Tantôt le suicidé philosophique est dit proche de Schelling, théoricien — en 1795 — d'un « moment de la contemplation » où, comme dans l'homicide de soi-même, « temps et durée pour nous s'abolissent » ; tantôt il est accusé de bergsonisme, tantôt au contraire « l'organisation très rigoureuse du temps » dont témoigne son acte fatal milite contre toute référence à la durée bergsonienne ; tantôt enfin la stratigraphie des « couches de temps » qui écrasent sa pachyméninge comme une énorme valise en cuir de vache s'explique à l'aide d'un « recours au concept aristotélicien du temps » que le désespéré n'aurait fait que démultiplier, ou bien elle apparaît comme une résurgence de la symbolique trinitaire telle qu'elle se présentait chez Josquin des Prés !

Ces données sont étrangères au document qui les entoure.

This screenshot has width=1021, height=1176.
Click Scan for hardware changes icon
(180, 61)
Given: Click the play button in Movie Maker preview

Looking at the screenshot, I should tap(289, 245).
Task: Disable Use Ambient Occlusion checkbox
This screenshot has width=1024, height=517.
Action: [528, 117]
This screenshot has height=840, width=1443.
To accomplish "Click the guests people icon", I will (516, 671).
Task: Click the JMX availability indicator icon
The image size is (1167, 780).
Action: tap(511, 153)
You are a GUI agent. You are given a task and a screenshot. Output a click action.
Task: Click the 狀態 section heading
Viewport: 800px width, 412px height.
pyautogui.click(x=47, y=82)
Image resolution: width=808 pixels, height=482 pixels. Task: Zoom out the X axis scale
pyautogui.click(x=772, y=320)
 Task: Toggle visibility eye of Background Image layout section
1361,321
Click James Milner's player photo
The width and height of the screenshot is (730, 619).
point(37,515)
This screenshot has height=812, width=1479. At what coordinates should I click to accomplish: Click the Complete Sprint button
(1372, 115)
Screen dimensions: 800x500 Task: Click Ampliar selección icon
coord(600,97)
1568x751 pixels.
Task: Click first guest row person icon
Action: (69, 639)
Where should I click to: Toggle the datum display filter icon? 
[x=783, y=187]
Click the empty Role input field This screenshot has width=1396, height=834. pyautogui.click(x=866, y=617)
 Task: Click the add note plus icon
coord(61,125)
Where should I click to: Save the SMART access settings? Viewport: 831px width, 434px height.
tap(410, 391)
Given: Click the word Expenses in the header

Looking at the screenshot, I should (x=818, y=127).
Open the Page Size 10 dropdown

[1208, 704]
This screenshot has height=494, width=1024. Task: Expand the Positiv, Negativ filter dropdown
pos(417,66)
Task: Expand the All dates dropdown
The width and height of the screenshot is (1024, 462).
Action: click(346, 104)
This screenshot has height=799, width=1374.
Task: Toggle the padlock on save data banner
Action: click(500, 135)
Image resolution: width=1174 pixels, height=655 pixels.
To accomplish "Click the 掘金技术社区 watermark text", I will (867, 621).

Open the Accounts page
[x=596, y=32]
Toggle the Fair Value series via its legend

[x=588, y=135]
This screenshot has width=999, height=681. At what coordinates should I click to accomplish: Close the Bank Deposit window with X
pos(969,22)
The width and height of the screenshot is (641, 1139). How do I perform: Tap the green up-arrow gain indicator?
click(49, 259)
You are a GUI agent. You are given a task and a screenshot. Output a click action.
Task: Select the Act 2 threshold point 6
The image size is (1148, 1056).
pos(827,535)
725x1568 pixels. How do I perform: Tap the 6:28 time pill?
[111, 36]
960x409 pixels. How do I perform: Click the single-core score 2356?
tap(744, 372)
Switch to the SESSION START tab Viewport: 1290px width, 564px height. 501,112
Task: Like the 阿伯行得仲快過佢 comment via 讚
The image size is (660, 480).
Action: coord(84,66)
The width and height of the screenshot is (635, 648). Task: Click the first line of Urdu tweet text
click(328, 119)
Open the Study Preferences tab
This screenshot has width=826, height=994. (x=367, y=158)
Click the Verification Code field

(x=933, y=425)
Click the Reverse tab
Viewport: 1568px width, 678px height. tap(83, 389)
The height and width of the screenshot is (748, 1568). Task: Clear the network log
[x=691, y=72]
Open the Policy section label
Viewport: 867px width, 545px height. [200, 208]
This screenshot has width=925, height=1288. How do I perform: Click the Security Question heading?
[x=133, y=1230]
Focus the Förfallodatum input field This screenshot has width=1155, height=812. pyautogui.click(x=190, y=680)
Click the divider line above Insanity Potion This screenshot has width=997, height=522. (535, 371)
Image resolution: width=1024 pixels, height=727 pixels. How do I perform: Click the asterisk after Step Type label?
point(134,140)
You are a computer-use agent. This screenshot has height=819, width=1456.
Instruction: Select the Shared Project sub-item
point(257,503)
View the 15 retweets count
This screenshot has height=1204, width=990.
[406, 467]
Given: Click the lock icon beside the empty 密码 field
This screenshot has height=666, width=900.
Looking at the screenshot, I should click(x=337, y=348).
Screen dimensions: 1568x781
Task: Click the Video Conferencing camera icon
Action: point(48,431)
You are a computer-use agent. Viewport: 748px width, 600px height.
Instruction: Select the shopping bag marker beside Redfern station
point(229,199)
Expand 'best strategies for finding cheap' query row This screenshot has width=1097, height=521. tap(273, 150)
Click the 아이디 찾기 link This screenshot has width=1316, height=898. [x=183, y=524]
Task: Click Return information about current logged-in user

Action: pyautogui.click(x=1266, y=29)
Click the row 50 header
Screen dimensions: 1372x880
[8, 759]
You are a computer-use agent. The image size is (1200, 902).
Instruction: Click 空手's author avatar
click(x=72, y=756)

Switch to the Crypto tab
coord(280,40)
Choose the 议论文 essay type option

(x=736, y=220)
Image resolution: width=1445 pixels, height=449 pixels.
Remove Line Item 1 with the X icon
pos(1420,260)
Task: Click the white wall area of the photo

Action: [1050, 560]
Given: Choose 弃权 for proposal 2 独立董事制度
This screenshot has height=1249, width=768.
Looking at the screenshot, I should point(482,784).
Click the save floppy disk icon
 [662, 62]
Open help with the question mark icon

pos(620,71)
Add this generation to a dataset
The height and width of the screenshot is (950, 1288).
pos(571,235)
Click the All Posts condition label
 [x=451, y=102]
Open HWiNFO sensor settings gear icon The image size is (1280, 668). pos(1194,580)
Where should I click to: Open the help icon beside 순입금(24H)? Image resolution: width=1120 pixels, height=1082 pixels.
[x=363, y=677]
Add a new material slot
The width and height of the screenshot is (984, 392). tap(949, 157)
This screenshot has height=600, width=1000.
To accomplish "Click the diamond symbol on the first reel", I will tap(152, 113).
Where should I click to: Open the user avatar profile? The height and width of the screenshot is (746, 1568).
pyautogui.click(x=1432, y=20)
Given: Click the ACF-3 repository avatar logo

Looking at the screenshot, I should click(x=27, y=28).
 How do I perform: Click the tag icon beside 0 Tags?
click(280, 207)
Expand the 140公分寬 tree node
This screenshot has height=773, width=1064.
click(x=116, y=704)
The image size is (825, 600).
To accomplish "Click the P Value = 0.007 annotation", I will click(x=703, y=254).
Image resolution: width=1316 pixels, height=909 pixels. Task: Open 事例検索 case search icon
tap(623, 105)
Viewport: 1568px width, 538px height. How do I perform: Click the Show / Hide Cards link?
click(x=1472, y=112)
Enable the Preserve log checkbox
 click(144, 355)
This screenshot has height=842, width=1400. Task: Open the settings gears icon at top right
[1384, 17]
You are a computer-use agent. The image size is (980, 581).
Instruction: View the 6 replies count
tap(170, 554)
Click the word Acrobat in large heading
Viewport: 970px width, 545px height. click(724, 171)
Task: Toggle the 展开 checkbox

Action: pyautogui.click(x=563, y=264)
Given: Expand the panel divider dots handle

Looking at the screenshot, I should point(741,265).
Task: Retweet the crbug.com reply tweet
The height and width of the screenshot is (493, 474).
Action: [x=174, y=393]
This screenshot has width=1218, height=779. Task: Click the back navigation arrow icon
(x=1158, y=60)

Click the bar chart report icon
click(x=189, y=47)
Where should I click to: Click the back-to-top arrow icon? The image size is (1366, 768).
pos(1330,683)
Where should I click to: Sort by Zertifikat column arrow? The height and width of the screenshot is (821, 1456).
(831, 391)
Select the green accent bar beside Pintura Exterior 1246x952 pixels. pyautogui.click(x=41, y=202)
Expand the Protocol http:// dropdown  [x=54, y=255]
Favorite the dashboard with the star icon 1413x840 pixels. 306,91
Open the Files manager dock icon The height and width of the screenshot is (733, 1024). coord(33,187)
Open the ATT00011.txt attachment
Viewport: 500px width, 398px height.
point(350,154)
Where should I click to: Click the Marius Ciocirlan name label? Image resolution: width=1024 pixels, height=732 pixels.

(Raymond Doppelchor, Océanographie du Rien)

Le vigile (Stephen Dixon)


Ça fait longtemps que je cherche du boulot, je ne trouve rien, jusqu'au jour où je tombe sur une offre pour un agent de sécurité. Je me présente, la personne qui fait passer les entretiens dit : « Vous êtes vraiment trop vieux pour ce boulot, mais vous avez l'air agile, et on a tellement besoin de personnel ces temps-ci, surtout des gens de votre couleur et de votre carrure. C'est une branche en pleine expansion, il y a partout des vols dans les magasins et les immeubles, vous pouvez commencer dès demain si vous voulez, à deux cents dollars la semaine, mais il faut tout d'abord que je sache une chose : s'il le faut, est-ce que vous êtes prêt à vous servir d'une matraque pour taper sur la tête de quelqu'un ?
— Je ne sais pas.
— Ce n'est pas une réponse.
— Eh bien, je pense que oui.
— Ce n'est pas non plus une réponse suffisante.
— En fait oui, pourquoi pas ? Vous voulez dire si je travaille dans un magasin, et que quelqu'un débarque avec une arme pour tout dévaliser ?
— Non, je veux dire si vous surprenez un spinoziste s'amusant à opposer à la conception transcendante du divin une philosophie matérialiste de l'immanence, par exemple.
 
Alors là, sans problème. Je cogne. »

(Étienne-Marcel Dussap, Forcipressure)

Panacée


Le viaduc de Garabit, dans le département du Cantal, est tellement investi de la confiance publique qu'on s'y transporte de toutes parts pour opérer la guérison des rhumatismes chroniques, pour la paralysie, pour les maladies scrofuleuses et rachitiques, et même pour l'haeccéité

L'emploi thérapeutique de cet ambitieux ouvrage métallique, qui culmine à 122 mètres au-dessus des gorges de la Truyère, est d'une simplicité biblique, et son efficacité quasi miraculeuse : on enjambe le parapet, et quelques instants plus tard, on ne souffre plus. Adieu rhumatismes, adieu scrofules et rachitisme ! Adieu détestable haeccéité !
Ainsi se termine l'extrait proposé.